Given problem 1 = Repeat every one of the records below, changing "Locate each element" to "Find each element" and leaving everything else as it is.

Page extract =
## begin

Because Caesar salad is so easy to make, I never order it in restaurants and will make it at home, with store bought dressing, spiked with a little extra parmigiana. However, the other day, I went to our local pizzeria and ordered a Caesar salad to nibble on. To my delight, I discovered a combination of flavors that elevated this salad to an addictive level!

Now, this was just not any ordinary pizzeria - for full disclosure, it is a gourmet one in my neighborhood that we frequent on special occasions - so I did expect a good salad.  Its just that I did not expect it to be so much better than the ones I make at home.  The dressing was briny, cheesy, tangy and peppery ...the layers were so complex that I could not stop reaching out for another piece of lettuce.  With each bite I discovered yet another refreshing explosion of flavor...

I was floored.  Was it possible that I had actually discovered a dressing that made a salad as addictive as fries?

Was it possible to duplicate this at home?

Could I have this every single day, right at home without going broke?

Thus, started my quest for the perfect Caesar salad recipe.

But first - some background.  Like the Chicken Tikka Masala recipe I posted earlier, Caesar salad is also a classic "Italian" recipe that is associated with Italian food which did not originate in Italy.  In fact, the classic Caesar salad was invented by Caesar Cardini, an Italian immigrant who operated restaurants in Tijuana and San Diego. Like all good recipes, it was invented in a moment of need - Cardini having run out of supplies, needed to  come up with a dressing with what he had right there in the kitchen - and thus, the Caesar salad, on a date none other than July 4th 1924, was born.  According to Rosa, Cardini's daughter, the original salad was meant to be served with whole lettuce leaves, each leaf, individually lifted and eaten with fingers.  The modern recipe presented here is slightly different from the original one in that it includes anchovies, an ingredient that Cardini did not like to use in salads.  Additionally, in this recipe, we use mayonnaise in lieu of raw eggs.

The recipe for Caesar salad remains very simple, but you do need to know a few tricks which makes a world of difference.  The tips and tricks are in the recipe notes as usual,  so please take a quick look before beginning..

## end

Recorded information =
## begin

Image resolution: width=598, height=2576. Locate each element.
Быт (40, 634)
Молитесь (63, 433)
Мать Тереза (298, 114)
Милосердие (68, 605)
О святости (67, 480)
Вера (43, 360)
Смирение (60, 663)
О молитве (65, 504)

## end

Given problem 2 = List the words the Caesar salad piece uses to describe the dressing at the pizzeria.

Worked solution 1 =
Image resolution: width=598, height=2576. Find each element.
Быт (40, 634)
Молитесь (63, 433)
Мать Тереза (298, 114)
Милосердие (68, 605)
О святости (67, 480)
Вера (43, 360)
Смирение (60, 663)
О молитве (65, 504)

Worked solution 2 = briny, cheesy, tangy, peppery